In a previous study, we demonstrated that extraction sockets heal significantly faster than osteotomies (Pei et al. 2017), and the underlying reason for this faster repair was due to Wnt-responsive osteoprogenitor cells residing in the periodontal ligament (PDL) that remained attached to the socket wall after tooth extraction (Yuan et al. 2018). Osteotomies also heal, but the early phase of repair takes longer (Wang et al. 2017; Li et al. 2017; Pei et al. 2017), presumably because of the paucity of this Wnt-responsive osteoprogenitor population. Therefore, we set out to directly test whether Wnt-responsive cells in residual PDL might be a major factor contributing to osseointegration of immediate postextraction implants.
This was the starting point for our study. We also sought to characterize the mechanical environments and biological responses at the 2 distinctive environments created when placing an implant in an extraction socket—for example, the sites where there is a direct bone-implant interface and the sites where there is a gap interface between the bone and implant that may be populated by PDL remnants. In doing so, we gained critical insights into how gap interfaces with remnants of a healthy PDL are the sites of robust osteogenesis.

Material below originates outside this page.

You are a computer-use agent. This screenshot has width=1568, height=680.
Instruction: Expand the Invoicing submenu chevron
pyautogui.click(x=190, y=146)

This osteogenic environment is created in part because of low strains, coupled with the presence of Wnt-responsive cells that are poised to produce bone. We then demonstrated that the addition of a liposomal formulation of a WNT protein could stimulate the Wnt-responsive osteoprogenitor population further to accelerate new bone formation around immediate postextraction implants.
Methods and Materials
Animals and Surgery
This study complied with the ARRIVE (Animal Research: Reporting of In Vivo Experiments) guidelines, and the Stanford Committee on Animal Research approved all protocols (No. 13146). Axin2CreERT2/+;R26RmTmG/+ mice (Nos. 018867 and 007576, respectively) and Axin2LacZ/+ mice (No. 11809809) were purchased from Jackson Laboratories and housed in a temperature-controlled environment with 12-h light/dark cycles.
Tamoxifen delivery, bilateral maxillary first molar extractions, liposomal WNT3A (L-WNT3A) delivery, and in vivo bone labeling are described in the Appendix. For sample preparation, staining, histomorphometric measurements, and finite element model, also see the Appendix.
Statistical Analyses
Results are presented as the mean ± SD values of independent replicates. Student’s t test was used to quantify differences described in this article. P ≤ 0.05 was significant.
Results
Around Immediate Postextraction Implants, Gap Interfaces Constitute a Low-Strain Pro-osteogenic Environment
To place an immediate postextraction implant, a maxillary first molar was extracted; then, on the palatal aspect of the palatal root socket, an osteotomy was produced and an implant was placed (Appendix Fig. 1). This procedure intentionally created 2 types of interfaces: one interface allowed for direct BIC, and the other had a gap between the implant and bone, which in some cases contained remnants of PDL (asterisks, Fig. 1A).

Around immediate postextraction implants, gap interfaces constitute a low-strain pro-osteogenic environment. (
We used finite element modeling to map the distribution of strains in the peri-implant environment. These strains were produced by the insertion torque (~0.1 N·cm) used during implant placement (Cha et al. 2015; Wang et al. 2017; Chen et al. 2017) and by loading. All implants were positioned subocclusally, at the height of the gingiva (Appendix Fig. 1D); therefore, the finite element model assumed nominal (nonmasticatory) levels of loading (Brunski 1999; Cha et al. 2015; Dorogoy et al. 2017). Computational data demonstrated low strains on the buccal aspects of implants, coinciding with the regions where PDL-filled gaps existed (asterisks, Fig. 1B). However, high strains existed on the palatal aspects of the implants where the bone and implant were in direct contact (arrow in magnified area, Fig. 1B).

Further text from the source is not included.